A street path named desire

A STREET PATH NAMED DESIRE

Recently, I stumbled upon an article about desire paths or desire lanes. Wikipedia describes them as “a path created as a consequence of erosion caused by human or animal foot-fall traffic.” 

I’ve been fascinated by these paths for a long time, and have always wondered how they totally outsmart landscape architects and urban designers. I’m similarly fascinated by the way some government officials try to close down these paths, obviously without success. 🙂 Following this article, chances are that you will start seeing them all over the place now! Let us know, if you do! 😉

The desire path usually represents the shortest or most easily navigated route between an origin and destination. The path is usually not totally straight and always has some kind of bend to it that’s not necessarily shorter. (Uhm, no scientific explanation so far.) By some they’re seen as a form of civil disobedience, by others as a primal force of nature that pushes human kind to be more efficient or just… plain lazy.

Back in 2012, we integrated the desire path in our suggestions for the week of mobility in the Brussels Region. In 2010 a Korean designer Jae Min Lim suggested to create an ergonomic crosswalk, that is nothing else than integrating the pedestrians desire path into the crosswalk. The idea of creating such a crosswalk was received with much enthusiasm but unfortunately we haven’t seen it in real life just yet.

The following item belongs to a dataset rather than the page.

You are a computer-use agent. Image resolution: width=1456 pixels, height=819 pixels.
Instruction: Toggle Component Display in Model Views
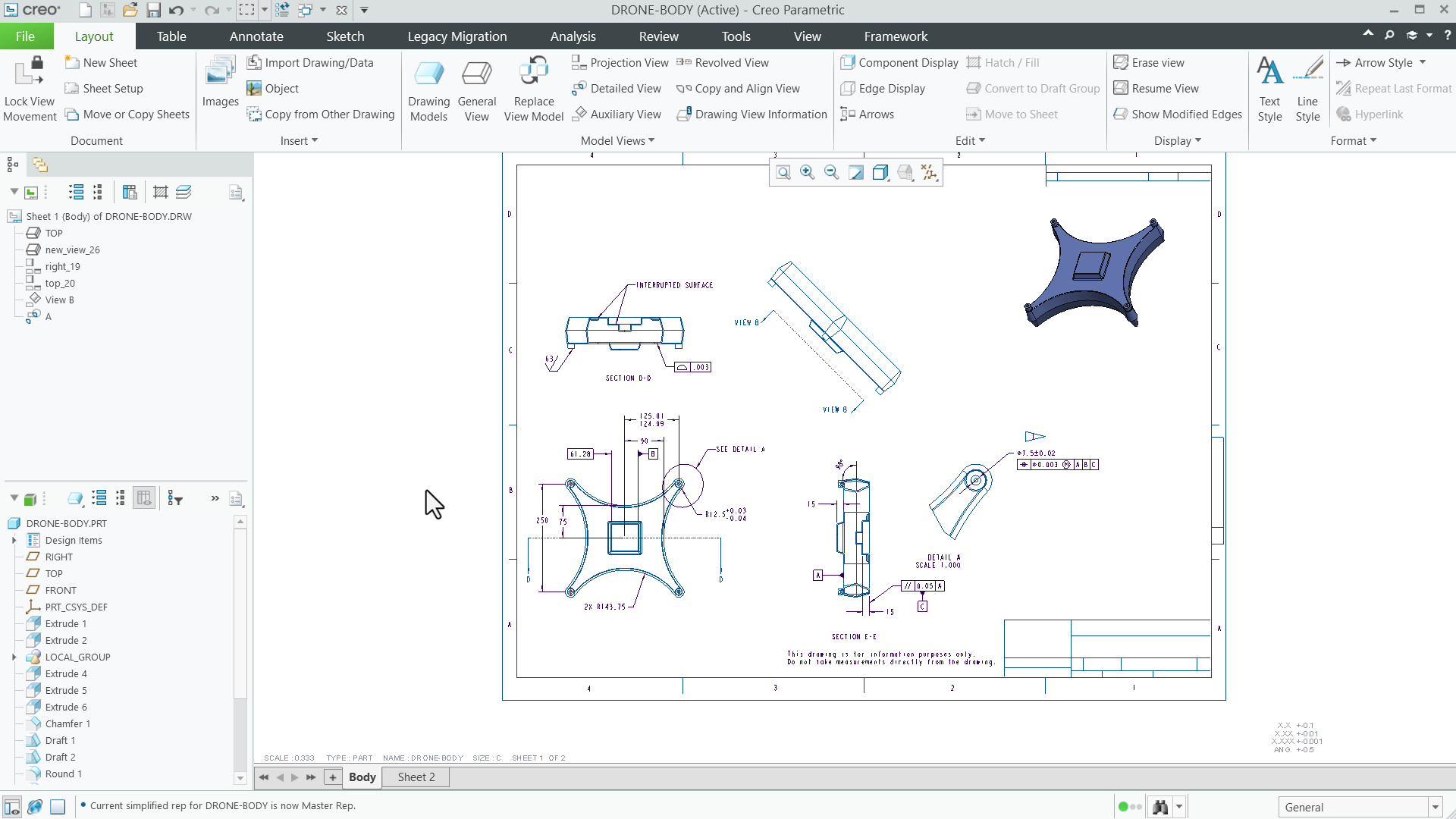899,62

So why am I reading this in the Indiandribble newsletter?

For us as an activation agency, it’s a small reminder that consumers always tend to do what they like best. Designing an activation or event is one thing. But making sure your consumer starts moving in the direction you’d like him to move, may be something completely different.

So how can we avoid desire paths around our events or activations?

Number One: We need a briefing that is as complete as possible. Tell us who that consumer is and tell us everything you know about him. This is useful for live activation, but is essential for our social campaign architecture. On our side we always talk to the target we’re aiming for. It is amazing what information we get out of these one on one interviews.

Number Two: Don’t be afraid to test live activation. If you’re planning on spending a house on brand activation, we can surely find a way to run a decent test activation that makes sure we get the message to the right target. At Michigan State University, the first year no paths were created on campus. They waited a year and then paved the desire paths. We don’t always have a year, but some things can be finetuned in days.

Number Three: Desire paths are everywhere… Sometimes it’s just smart to support what users are already doing. This works in real life for events, but also in the digital world. Hashtags and ‘@ signs’ were not introduced by twitter initially, their current popularity grew out of community use in chat groups and was later integrated as an official way of communicating. Desire paths may not be on the printed city map, but even google starts picking them up in Google maps !

The festivals are coming and somehow we can’t stop wondering if we could do something with the drone views of the festival grounds to start reorganizing their sites for 2020. Hey it’s just a thought. Keep an eye out for our 2021 june newsletter! 😉

Also good to know: in Dutch they call them ‘olifantenpaadje’, in French ‘chemin de l’âne’, and in German ‘trampelpfad’. What a curious world we live in, am I right?